Start of EXTRACTED RECORDS

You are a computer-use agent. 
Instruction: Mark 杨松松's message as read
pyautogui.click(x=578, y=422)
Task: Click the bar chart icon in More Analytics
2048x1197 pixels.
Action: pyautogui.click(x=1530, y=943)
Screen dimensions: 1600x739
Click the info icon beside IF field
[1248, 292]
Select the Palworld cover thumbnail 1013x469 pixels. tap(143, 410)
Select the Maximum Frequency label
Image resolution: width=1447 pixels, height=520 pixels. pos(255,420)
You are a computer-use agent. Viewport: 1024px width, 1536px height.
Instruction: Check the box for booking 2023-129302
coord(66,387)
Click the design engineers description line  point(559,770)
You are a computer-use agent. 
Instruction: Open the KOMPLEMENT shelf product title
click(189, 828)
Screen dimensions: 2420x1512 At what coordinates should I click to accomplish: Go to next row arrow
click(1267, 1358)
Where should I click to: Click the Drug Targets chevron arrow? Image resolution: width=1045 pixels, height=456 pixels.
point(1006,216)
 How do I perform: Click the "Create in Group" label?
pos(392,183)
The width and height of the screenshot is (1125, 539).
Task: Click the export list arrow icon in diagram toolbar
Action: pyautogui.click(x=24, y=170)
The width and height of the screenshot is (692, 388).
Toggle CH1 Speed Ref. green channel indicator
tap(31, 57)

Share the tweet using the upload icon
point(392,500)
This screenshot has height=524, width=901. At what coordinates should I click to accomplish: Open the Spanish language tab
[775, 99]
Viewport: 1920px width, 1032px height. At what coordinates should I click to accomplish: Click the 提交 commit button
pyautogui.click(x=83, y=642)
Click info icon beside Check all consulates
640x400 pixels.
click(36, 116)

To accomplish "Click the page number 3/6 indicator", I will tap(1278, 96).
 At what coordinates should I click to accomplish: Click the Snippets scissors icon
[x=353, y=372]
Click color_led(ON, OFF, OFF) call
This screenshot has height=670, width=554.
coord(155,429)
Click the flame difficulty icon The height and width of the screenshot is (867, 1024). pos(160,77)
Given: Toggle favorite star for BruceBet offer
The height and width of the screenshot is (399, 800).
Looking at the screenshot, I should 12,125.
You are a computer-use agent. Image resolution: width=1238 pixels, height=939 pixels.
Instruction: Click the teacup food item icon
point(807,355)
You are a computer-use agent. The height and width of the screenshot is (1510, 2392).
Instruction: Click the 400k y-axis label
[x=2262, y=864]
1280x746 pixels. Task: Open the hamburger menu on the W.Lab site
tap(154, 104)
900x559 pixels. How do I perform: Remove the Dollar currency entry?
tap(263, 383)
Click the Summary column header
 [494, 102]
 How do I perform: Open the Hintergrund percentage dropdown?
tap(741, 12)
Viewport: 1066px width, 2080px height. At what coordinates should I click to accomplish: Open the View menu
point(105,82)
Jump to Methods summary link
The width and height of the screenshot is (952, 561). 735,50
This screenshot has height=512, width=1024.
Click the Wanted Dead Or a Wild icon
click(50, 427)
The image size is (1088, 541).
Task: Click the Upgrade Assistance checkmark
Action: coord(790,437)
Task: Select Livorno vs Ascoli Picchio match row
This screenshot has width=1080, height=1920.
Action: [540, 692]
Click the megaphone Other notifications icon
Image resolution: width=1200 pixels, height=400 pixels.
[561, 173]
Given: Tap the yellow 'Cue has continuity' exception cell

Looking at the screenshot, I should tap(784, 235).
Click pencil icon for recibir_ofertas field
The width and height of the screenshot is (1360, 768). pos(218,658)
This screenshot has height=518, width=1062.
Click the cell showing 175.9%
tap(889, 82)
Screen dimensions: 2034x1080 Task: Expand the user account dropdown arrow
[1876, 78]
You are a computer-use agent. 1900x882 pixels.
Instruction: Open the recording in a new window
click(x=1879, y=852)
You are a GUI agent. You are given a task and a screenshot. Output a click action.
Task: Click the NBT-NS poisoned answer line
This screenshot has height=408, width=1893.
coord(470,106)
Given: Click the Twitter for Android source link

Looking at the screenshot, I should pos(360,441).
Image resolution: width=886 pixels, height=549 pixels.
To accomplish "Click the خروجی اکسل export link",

End of EXTRACTED RECORDS

JOB: Please reproduce all of the material above exactly as it appears, line for line.

WRITTEN SOLUTION:
You are a computer-use agent. 
Instruction: Mark 杨松松's message as read
pyautogui.click(x=578, y=422)
Task: Click the bar chart icon in More Analytics
2048x1197 pixels.
Action: pyautogui.click(x=1530, y=943)
Screen dimensions: 1600x739
Click the info icon beside IF field
[1248, 292]
Select the Palworld cover thumbnail 1013x469 pixels. tap(143, 410)
Select the Maximum Frequency label
Image resolution: width=1447 pixels, height=520 pixels. pos(255,420)
You are a computer-use agent. Viewport: 1024px width, 1536px height.
Instruction: Check the box for booking 2023-129302
coord(66,387)
Click the design engineers description line  point(559,770)
You are a computer-use agent. 
Instruction: Open the KOMPLEMENT shelf product title
click(189, 828)
Screen dimensions: 2420x1512 At what coordinates should I click to accomplish: Go to next row arrow
click(1267, 1358)
Where should I click to: Click the Drug Targets chevron arrow? Image resolution: width=1045 pixels, height=456 pixels.
point(1006,216)
 How do I perform: Click the "Create in Group" label?
pos(392,183)
The width and height of the screenshot is (1125, 539).
Task: Click the export list arrow icon in diagram toolbar
Action: pyautogui.click(x=24, y=170)
The width and height of the screenshot is (692, 388).
Toggle CH1 Speed Ref. green channel indicator
tap(31, 57)

Share the tweet using the upload icon
point(392,500)
This screenshot has height=524, width=901. At what coordinates should I click to accomplish: Open the Spanish language tab
[775, 99]
Viewport: 1920px width, 1032px height. At what coordinates should I click to accomplish: Click the 提交 commit button
pyautogui.click(x=83, y=642)
Click info icon beside Check all consulates
640x400 pixels.
click(36, 116)

To accomplish "Click the page number 3/6 indicator", I will tap(1278, 96).
 At what coordinates should I click to accomplish: Click the Snippets scissors icon
[x=353, y=372]
Click color_led(ON, OFF, OFF) call
This screenshot has height=670, width=554.
coord(155,429)
Click the flame difficulty icon The height and width of the screenshot is (867, 1024). pos(160,77)
Given: Toggle favorite star for BruceBet offer
The height and width of the screenshot is (399, 800).
Looking at the screenshot, I should 12,125.
You are a computer-use agent. Image resolution: width=1238 pixels, height=939 pixels.
Instruction: Click the teacup food item icon
point(807,355)
You are a computer-use agent. The height and width of the screenshot is (1510, 2392).
Instruction: Click the 400k y-axis label
[x=2262, y=864]
1280x746 pixels. Task: Open the hamburger menu on the W.Lab site
tap(154, 104)
900x559 pixels. How do I perform: Remove the Dollar currency entry?
tap(263, 383)
Click the Summary column header
 [494, 102]
 How do I perform: Open the Hintergrund percentage dropdown?
tap(741, 12)
Viewport: 1066px width, 2080px height. At what coordinates should I click to accomplish: Open the View menu
point(105,82)
Jump to Methods summary link
The width and height of the screenshot is (952, 561). 735,50
This screenshot has height=512, width=1024.
Click the Wanted Dead Or a Wild icon
click(50, 427)
The image size is (1088, 541).
Task: Click the Upgrade Assistance checkmark
Action: coord(790,437)
Task: Select Livorno vs Ascoli Picchio match row
This screenshot has width=1080, height=1920.
Action: [540, 692]
Click the megaphone Other notifications icon
Image resolution: width=1200 pixels, height=400 pixels.
[561, 173]
Given: Tap the yellow 'Cue has continuity' exception cell

Looking at the screenshot, I should tap(784, 235).
Click pencil icon for recibir_ofertas field
The width and height of the screenshot is (1360, 768). pos(218,658)
This screenshot has height=518, width=1062.
Click the cell showing 175.9%
tap(889, 82)
Screen dimensions: 2034x1080 Task: Expand the user account dropdown arrow
[1876, 78]
You are a computer-use agent. 1900x882 pixels.
Instruction: Open the recording in a new window
click(x=1879, y=852)
You are a GUI agent. You are given a task and a screenshot. Output a click action.
Task: Click the NBT-NS poisoned answer line
This screenshot has height=408, width=1893.
coord(470,106)
Given: Click the Twitter for Android source link

Looking at the screenshot, I should pos(360,441).
Image resolution: width=886 pixels, height=549 pixels.
To accomplish "Click the خروجی اکسل export link",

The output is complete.